A proteção do meio ambiente e o desenvolvimento sustentável são também desafios inadiáveis de nosso tempo. A marcha das alterações
climáticas é um fato cientificamente estabelecido, mas não é inexorável. O futuro depende do
que fizermos hoje, em particular com relação ao
Protocolo de Kyoto. É preciso encontrar a melhor maneira de implementá-lo. Ele não pode
ser posto à margem.
Os eventos atuais, inclusive nesta cidade,
mostram a dimensão da ameaça das armas de
destruição em massa. Quer se trate de armas
bacteriológicas, como o antraz, de armas químicas ou nucleares, não há alternativa ao desarmamento e à não-proliferação.
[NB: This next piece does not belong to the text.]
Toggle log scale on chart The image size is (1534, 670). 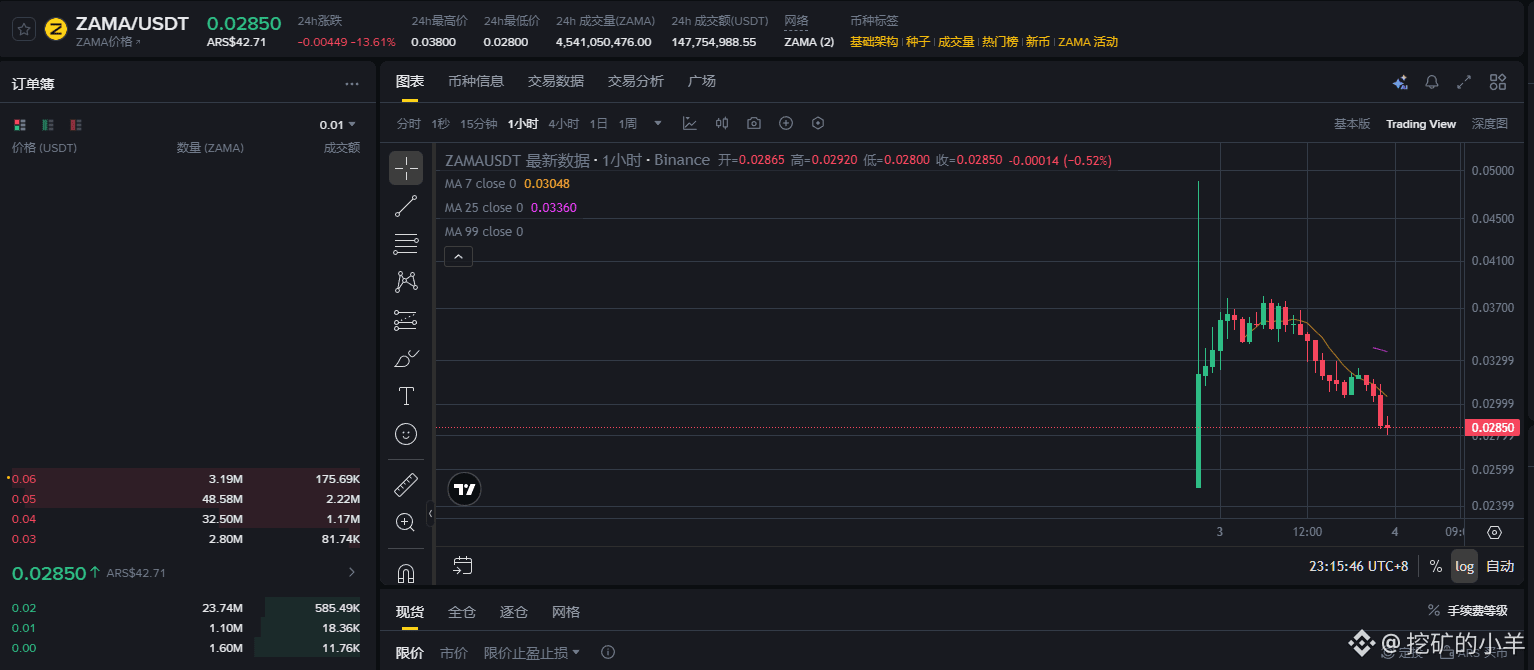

Impedir que a ciência e a tecnologia se transformem em arma dos
insensatos é imperativo ético, que só se efetiva
com a interferência ativa e legítima das Nações
Unidas no controle, destruição e erradicação
desses arsenais.
Senhor presidente, assim como apoiou a
criação do Estado de Israel, o Brasil hoje reclama passos concretos para a constituição de um
Estado Palestino democrático, coeso e economicamente viável. O direito à autodeterminação do povo palestino e o respeito à existência
de Israel como Estado soberano, livre e seguro
são essenciais para que o Oriente Médio possa
reconstruir seu futuro em paz. Esta é uma dívida moral das Nações Unidas. É uma tarefa inadiável. Como inadiável é a superação definitiva
do conflito em Angola, que merece a oportunidade de retomar seu caminho de desenvolvimento. O mesmo futuro o Brasil deseja ao Timor Leste, que esperamos ver em breve ocupando seu assento nesta Assembléia como representação soberana.
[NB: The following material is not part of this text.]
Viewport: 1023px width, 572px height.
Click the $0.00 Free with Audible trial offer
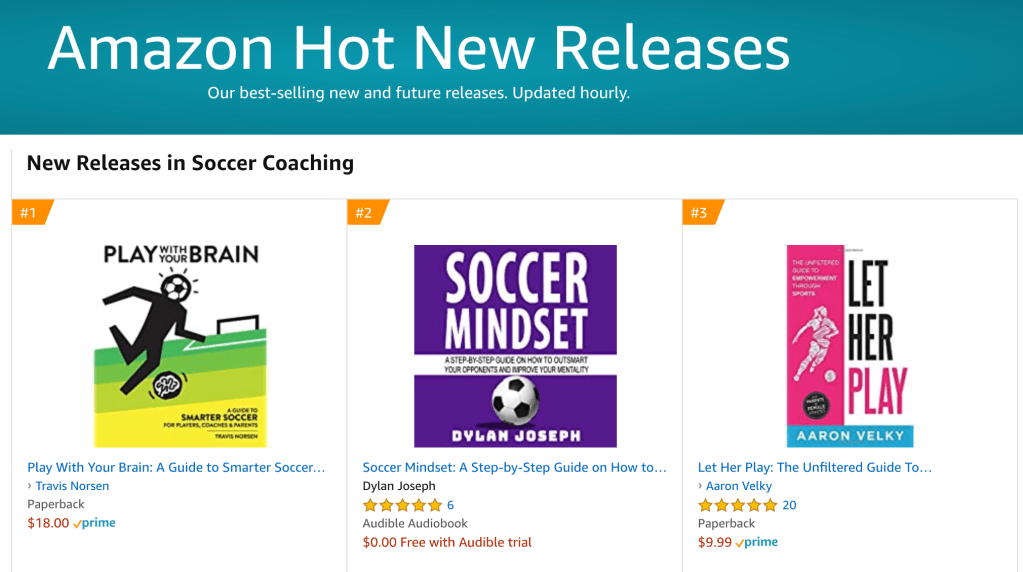447,542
Para responder a problemas cada vez mais
complexos, o mundo precisa de uma ONU forte
e ágil. A força da ONU passa por uma Assembléia Geral mais atuante, mais prestigiada, e por
um Conselho de Segurança mais representativo, cuja composição não pode continuar a refletir o arranjo entre os vencedores de um conflito
ocorrido há mais de 50 anos, e para cuja vitória
soldados brasileiros deram seu sangue nas gloriosas campanhas da Itália.
Como todos aqueles que pregam a democratização das relações internacionais, o Brasil reclama a ampliação do Conselho de Segurança e
considera ato de bom senso a inclusão, na categoria de membros permanentes, daqueles países em desenvolvimento com credenciais para
exercer as responsabilidades que a eles impõe o
mundo de hoje. Como considera inerente à lógica das atuais transformações internacionais a
expansão do G-7 ou G-8. Já não faz sentido circunscrever a um grupo tão restrito de países a
discussão dos temas que têm a ver com a globalização e que incidem forçosamente na vida política e econômica dos países emergentes.
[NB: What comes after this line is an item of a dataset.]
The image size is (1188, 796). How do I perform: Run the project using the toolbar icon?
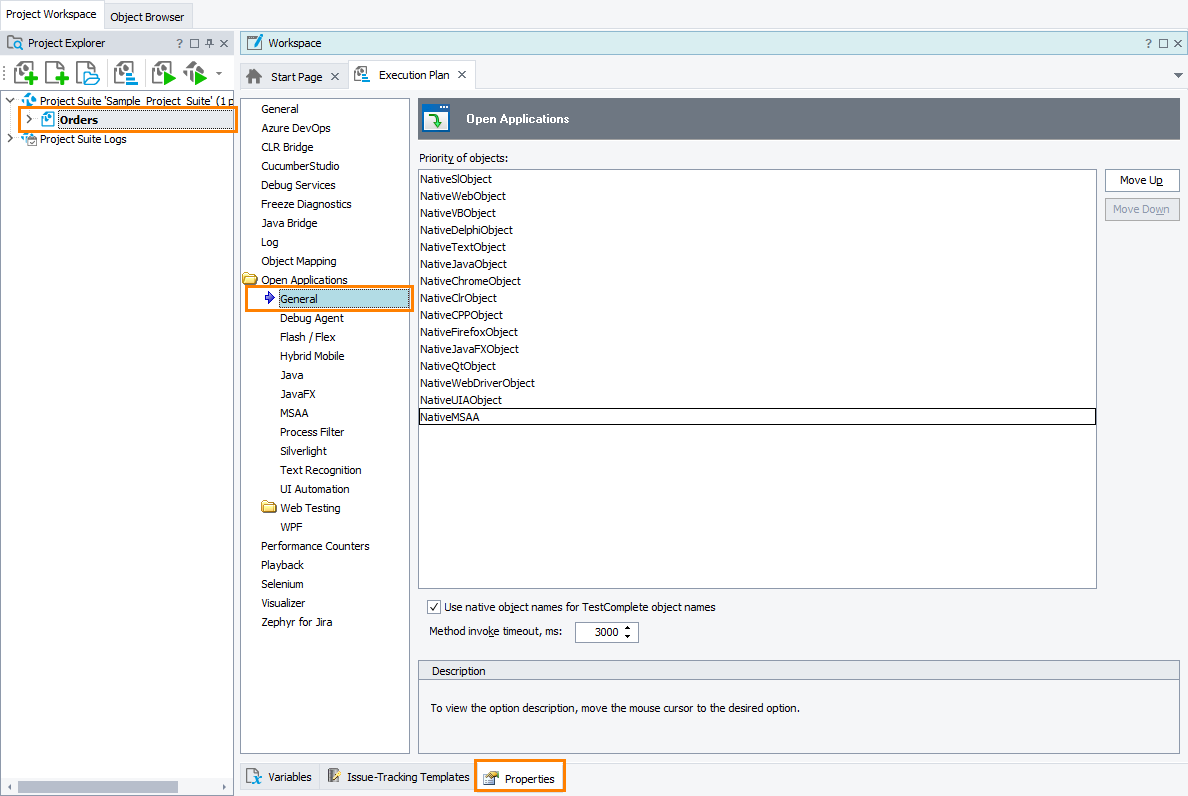[x=162, y=73]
Senhor presidente, uma ordem internacional
mais solidária e mais justa não existirá sem a
ação consciente da comunidade das nações. É
um objetivo demasiado precioso para ser deixado ao sabor das forças do mercado ou aos caprichos da política de poder. Não aspiramos a um
governo mundial, mas não podemos contornar
a obrigação de assegurar que as relações internacionais tenham rumo e reflitam a vontade de
uma maioria responsável.
A sombra nefasta do terrorismo demonstra o
que se pode esperar se não formos capazes de
fortalecer o entendimento entre os povos. Esta
organização foi criada sob o signo do diálogo.
Diálogo entre Estados soberanos que sejam súditos de nações livres, cujos povos participem
ativamente das decisões nacionais. Com sua
ajuda, vamos fazer com que o século 21 não seja
o tempo do medo. Que seja o florescimento de
uma humanidade mais livre, em paz consigo
mesma, na caminhada sensata para a construção de uma ordem internacional legítima, aceita
pelos povos e ordenadora das ações dos Estados
no plano global.
Este é o desafio do século 21. Saibamos enfrentá-lo com a visão grandiosa dos fundadores
desta organização, que sonharam com um
mundo plural, baseado na paz, na solidariedade, na tolerância, e na razão que é a matriz de todo o direito. Muito obrigado."